#### GIVEN PASSAGE:
——
Church-imposed censorship of the free inquiry and the untrammeled life of the mind that are at the heart of the university!  So some would consider it.  But a line of research today, detailed in the article linked after the jump, argues that Tempier’s list had the effect of liberating Western thought from Aristotle’s scientific teachings.  And this, in turn, was an important factor in the rise of modern science.

One of the teachings that Bishop Tempier condemned was the notion of Aristotle’s that only one universe is possible.  Tempier said that this denies God’s omnipotence.  If God wanted to, He could create any number of separate universes.

This led to other theologians speculating as to how that might, in fact, be the case.  And how those universes would also be inhabited with different forms of life.  All anticipating today’s multi-universe theories and speculation about alien life and civilizations.

Sarah Laskow tells this fascinating tale at Atlas Obscura, quoted and linked after the jump.

Yes, multi-universe theories are nothing new.  Milton alludes to them.  As I understand it, Mormons believe that those who get to go to Heaven will become gods of their own universe.  But the difference between the difference between what William of Ware and Nicholas of Cusa were speculating about and many of today’s multi-universe theories is that the latter hinge not on God’s creativity but on all possibilities being realized from our universe.

William of Ware said that any multiple universes must be parallel to and completely separate from our own, with no possibility of their interacting.  Some multi-verse theorists today speak in that same way, but what some quantum physicists are saying is that every possibility here, in our universe,  creates another universe.  A subatomic particle randomly moves to the left.  In another universe, it moves to the right.  Similarly, I choose to walk through the door on my left.  In another universe, I choose to walk through the door on my right.  In another universe, Hitler won the war.  In another universe, Archduke Ferdinand was never assassinated and World War I, the Russian Revolution, World War II, the Cold War, and the Vietnam War never happened.

I may not have that right.  (Someone who knows, please correct me.)  But my impression is that the Christian versions of this theory hold that God could and might have created multiple universes, whereas the postmodern versions have human or random actions bringing them into existence.

But read what Sarah Laskow has to say on the subject. . . .

From Sarah Laskow, Medieval Scholars Believed in the Possibility of Parallel Universes – Atlas Obscura:

Among the ideas that Tempier condemned was a principle of Aristotelian thought that held that the “first cause” (or, as medieval scholars would have said, God) could not have made more than one world. The logic went something like this: Earth was among the world’s four key elements, and one of its principles was that it moved towards the center of the world. If there were a neighboring world to ours, though, with earth at its center, that earth wouldn’t be moving towards the center of our world. Since that violated the rules of how earth behaved, there could only be one world.
——
#### DATA SHOWN:
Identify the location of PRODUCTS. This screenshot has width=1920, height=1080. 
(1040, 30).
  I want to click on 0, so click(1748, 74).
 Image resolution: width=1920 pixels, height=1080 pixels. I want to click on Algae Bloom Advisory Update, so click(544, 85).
——
#### TO BE DONE:
Write what comes next in the passage on medieval thinkers and multiple universes, picking up after its last sentence. The lines above play no part here.

#### WRITTEN RESPONSE:
To Tempier, though, this idea went against a key theological principle: God was all-powerful and could accomplish whatever he willed. Since there couldn’t be limits on God’s power, there could be multiple worlds, if he wanted to make them.

Some medieval thinkers took this as a challenge. “Immediately they started to say, ‘Let’s look harder at what Aristotle said,’” says Clemens. They started to look more closely, for instance, at previous Aramaic comments on Aristotle and considered what else might be possible. “They found new ideas that were outside the bounds of the Aristotelian physics of the day,” Clemens says.

Richard of Middleton, for instance, who lived in the second half of the 13th century, responded to Tempier by affirming that it could be possible to have more than one universe: “God could have and could still now create another universe.” He tried to reconcile this with Aristotelian thought by arguing that the matter of a second world would stay in its own separate universe, and earth elements would gather at the center of each.

A later scholar, William of Ware, developed this idea further. What did it mean to talk about another world, he wondered? He didn’t think it was possible to have two neighboring universes: by definition, the universe should include all the creatures ever made. So how could there be more than one? He argued instead that multiple worlds would have to be entirely separate, with no way of interacting—what today we might think of as parallel universes.

“That’s the way we think of multiverses today,” Clemens says in his talk. “We think, in the modern parlance, that they’re causally disconnected spaces that cannot interact.”

By the 15th century, medieval ideas about the universe had spun far from Aristotle’s idea of a single world, with earth concentrating at the center. The theologian and astronomer Nicholas of Cusa, who lived from 1401 to 1464, believed that if you were able to leave the earth, you would find multiple luminous bodies existing alongside our own world—far-off stars, planets, and moons. He even went so far as to imagine that these planets might be inhabited: he thought the sun might have bright, intellectual inhabitants, whereas the moon might have a “lunatic” population. This was still about a century before Galileo would famously reject the idea of a geocentric world and put the sun in the middle of the universe.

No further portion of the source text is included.